O ensinamento contido em nossas mãos

O prodigioso mecanismo da mão humana - que tem permitido ao homem, no decorrer dos milênios, realizar não só trabalhos e construções que atendam à segurança, ao conforto, à vaidade do ser humano, mas obras de arte que têm ao próprio homem maravilhado - encontra a sua perfeição em seus dedos de tamanhos diferentes e com um dedo - o polegar - em oposição a todos os demais. Jamais ela nos proporcionaria tantos movimentos, tanta segurança para executar ações que exijam tanto força quanto extrema delicadeza se os dedos fossem todos iguais e apontados para uma mesma direção.
Para o perfeito funcionamento da mão humana nenhum dedo é considerado mais importante do que os demais. Todos são igualmente importantes e isso é facilmente constatável quando um deles é ferido, diminuído ou mesmo eliminado: ele faz falta, não importando se o maior ou o menor. É a união de todos e a importância que todos merecem que permite à mão humana ser a ferramenta por excelência do ser humano.
Analogamente, a sociedade encontraria a sua perfeição se a si mesma se permitisse a união de todos os seus membros, tratando os desiguais não como inferiores, mas como os que trariam valiosas colaborações para todos os âmbitos do conhecimento, da cultura, das artes etc.

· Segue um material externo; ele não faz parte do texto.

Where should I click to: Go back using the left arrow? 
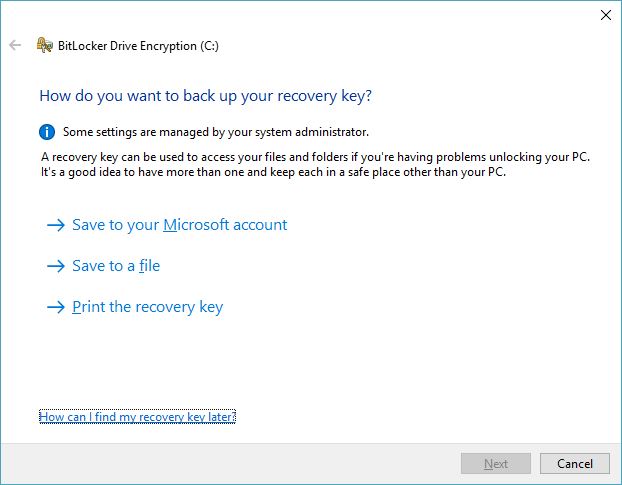[15, 45]
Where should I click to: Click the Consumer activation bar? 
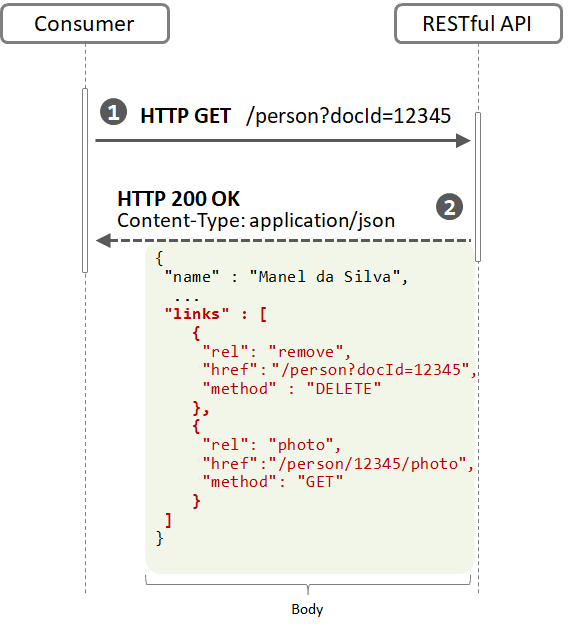(85, 180)
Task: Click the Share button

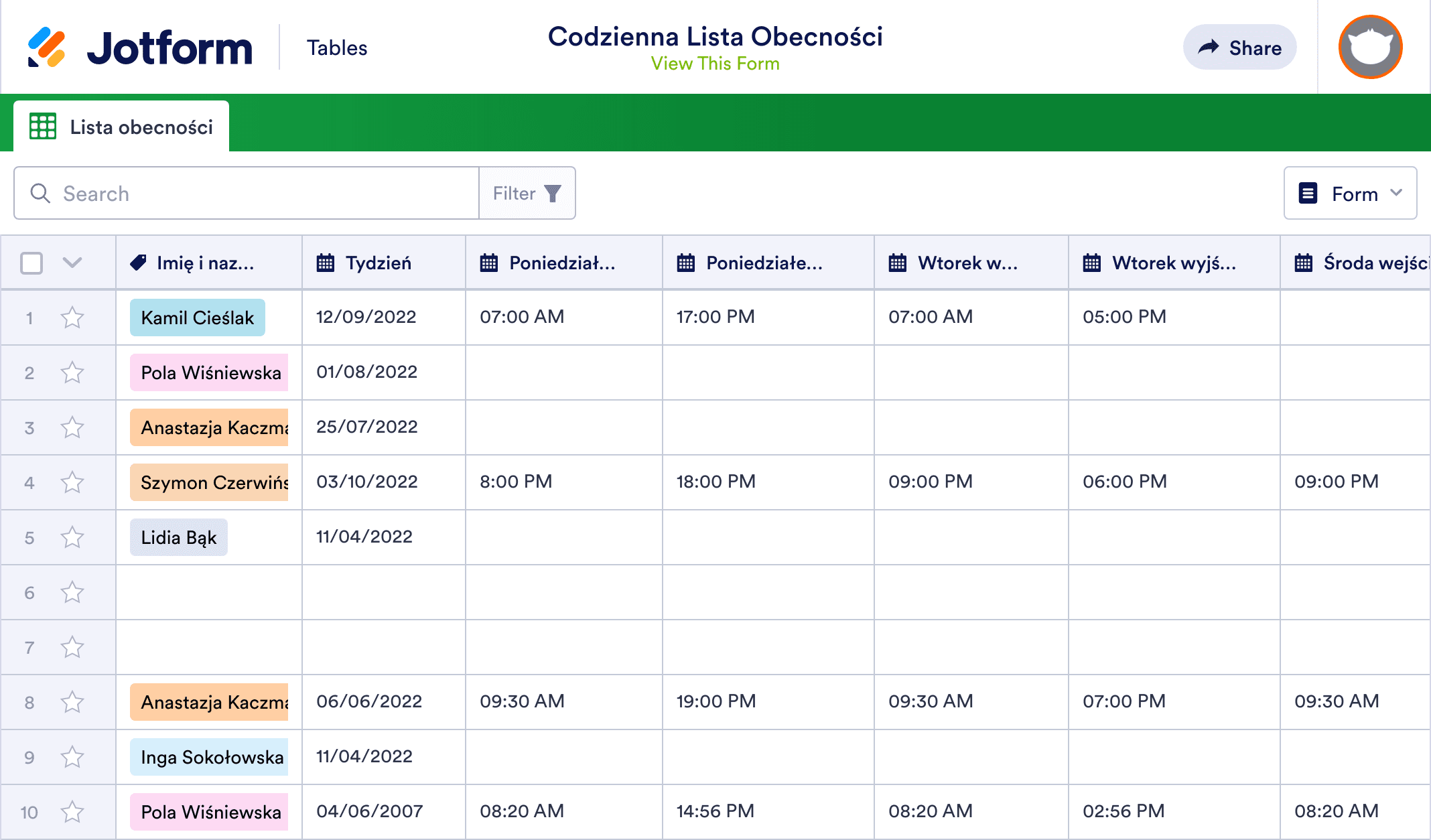Action: coord(1240,48)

Claro que, diversamente, os preconceituosos haverão de argumentar que a eficiência da mão humana está em cada dedo ocupar o seu devido lugar. Eu responderia que, embora cada dedo ocupe, durante toda a nossa existência, o mesmo e único lugar - essas posições não são privilegiadas umas diante das outras: todas têm a mesma importância - e todos executam o mesmo trabalho. Até porque, mesmo que se quisesse, seria impossível que só usássemos o polegar o indicador e o médio para trabalhar com metais preciosos e executar requintada ourivesaria, e os dedos anular e mínimo para recolher o lixo. E, deste modo, a mim parece, a nossa própria mão mostra-nos que nenhum trabalho pode ser considerado inferior, pois, ou empregamos a mão inteira e o executamos satisfatoriamente, ou, simplesmente, ele ficará por fazer - trazendo-nos prejuízos de ordens várias.

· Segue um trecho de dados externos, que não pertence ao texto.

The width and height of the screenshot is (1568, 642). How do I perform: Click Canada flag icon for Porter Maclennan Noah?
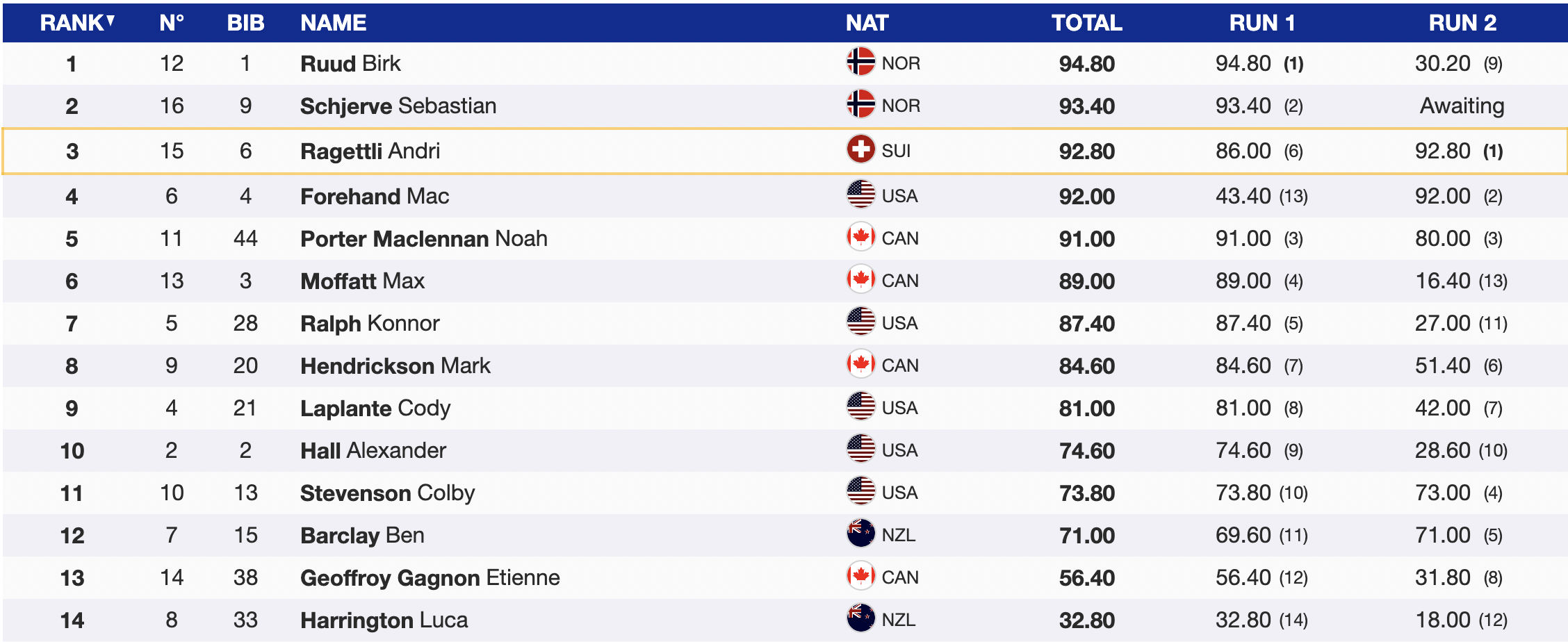pyautogui.click(x=860, y=237)
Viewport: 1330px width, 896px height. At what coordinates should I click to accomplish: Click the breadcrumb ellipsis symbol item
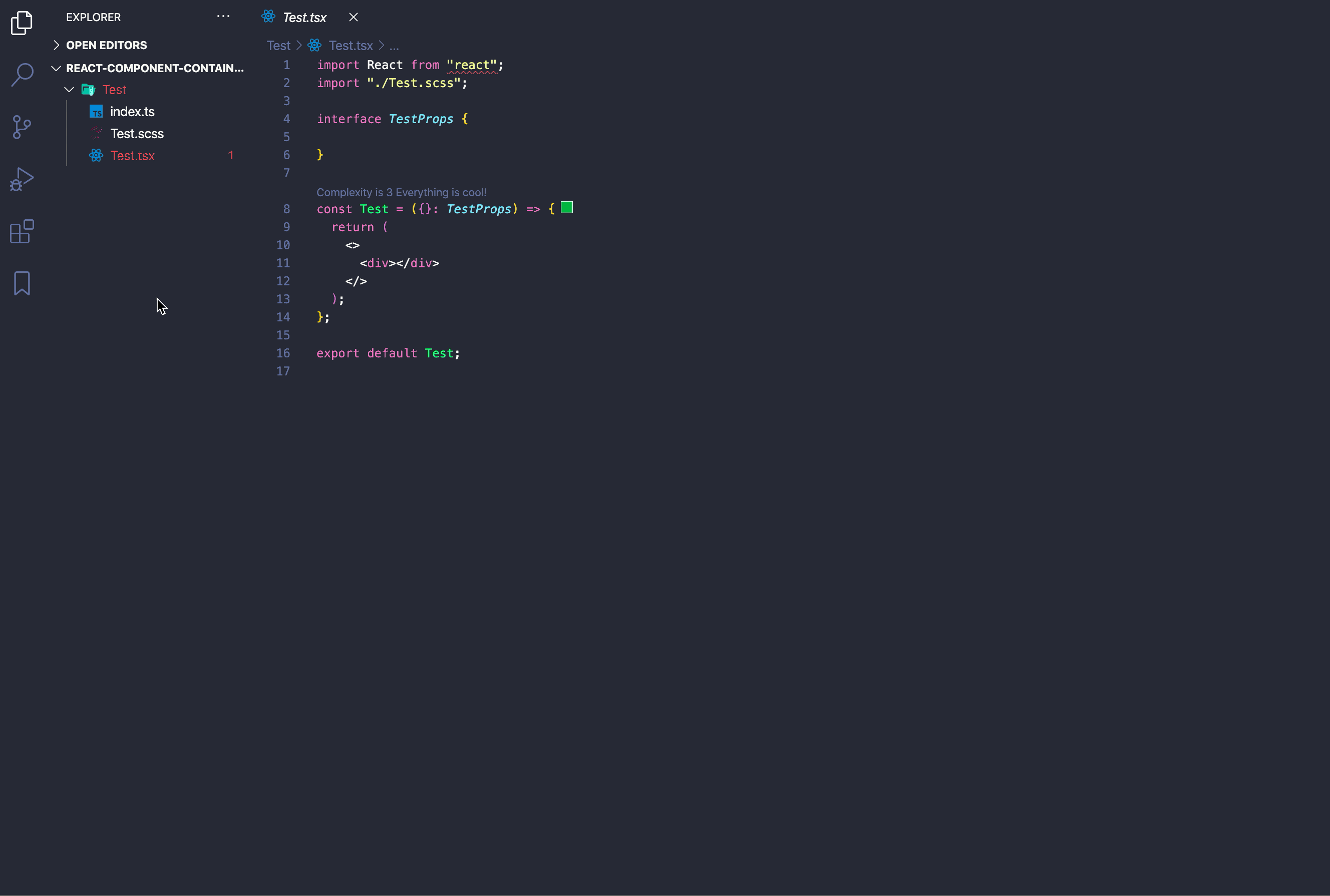394,46
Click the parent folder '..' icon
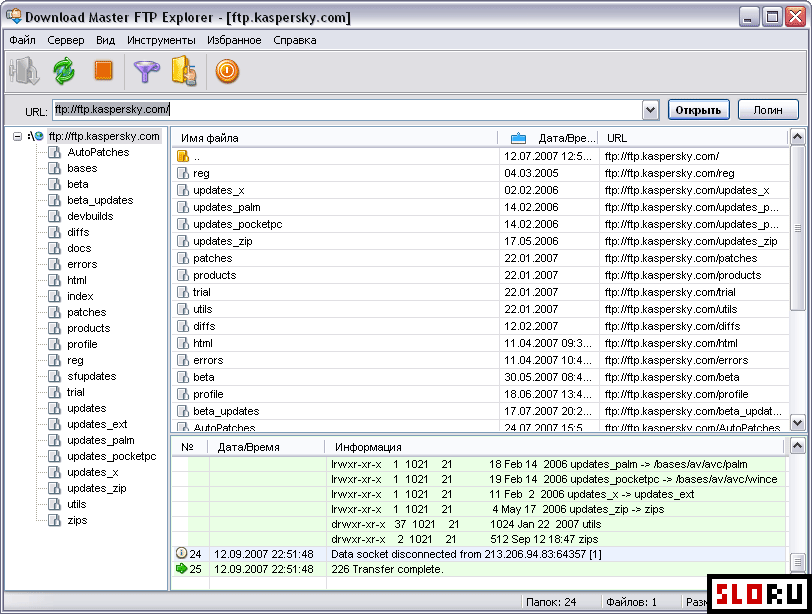Screen dimensions: 812x614 [182, 156]
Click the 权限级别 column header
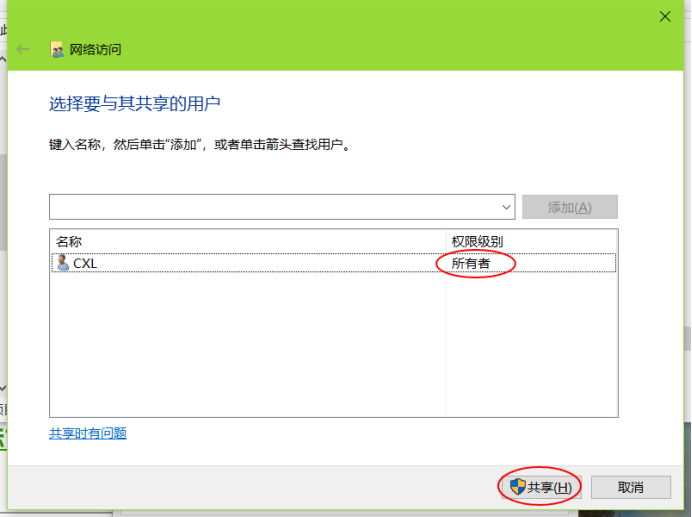 (476, 242)
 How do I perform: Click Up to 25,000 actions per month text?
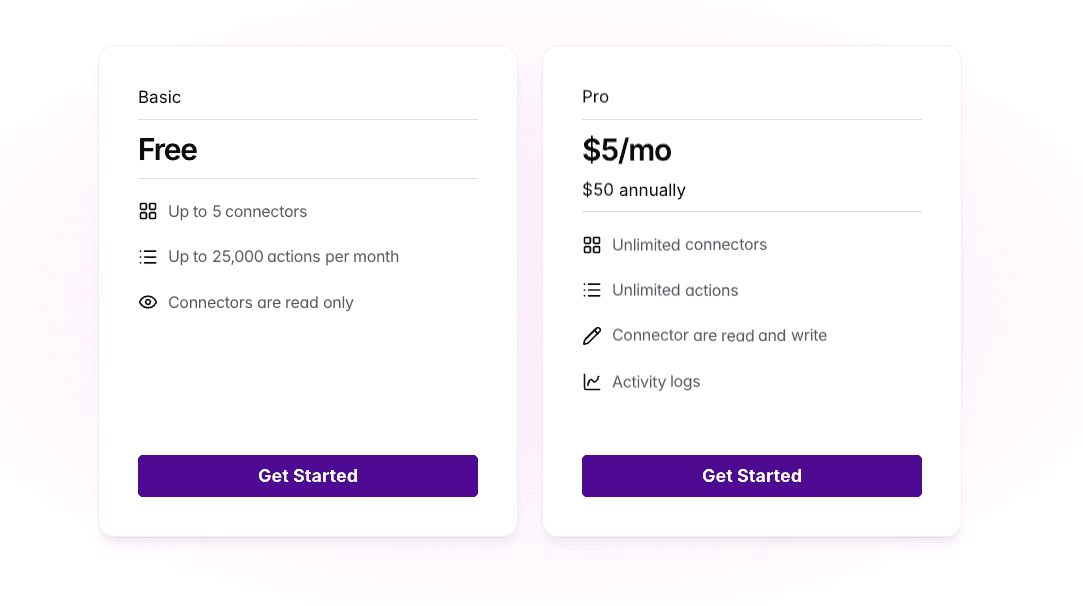pyautogui.click(x=283, y=257)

Nas ciências também verificamos o pensamento que associa perfeição à não diversidade. Mas não é nessa direção que sempre apontou a multimilenar Natureza. A Natureza é megadiversa (ou seja, é múltipla em sua biodiversidade) - por excelência. Para quem não esteja familiarizado com o assunto, darei aqui um exemplo bem próximo de todos nós: o Brasil é internacionalmente reconhecido como país megadiverso. Em verdade, ele é o primeiro dos dezessete países assim classificados, porquanto 10 a 20% de toda a biodiversidade do mundo se encontra e terras brasileiras. A flora e a fauna da biota no Brasil está hoje estimada entre 140.000 e 190.000 espécies.
O bioma Mata Atlântica é particularmente diverso. É ele o mais importante dos 6 biomas brasileiros e um dos hotspots mais valiosos da Terra (são chamados hotspots áreas que abrigam muitas espécies que não são encontradas em nenhum outro lugar e que estão hoje ameaçadas de extinção).
Também geologicamento o Brasil é extremamente diverso.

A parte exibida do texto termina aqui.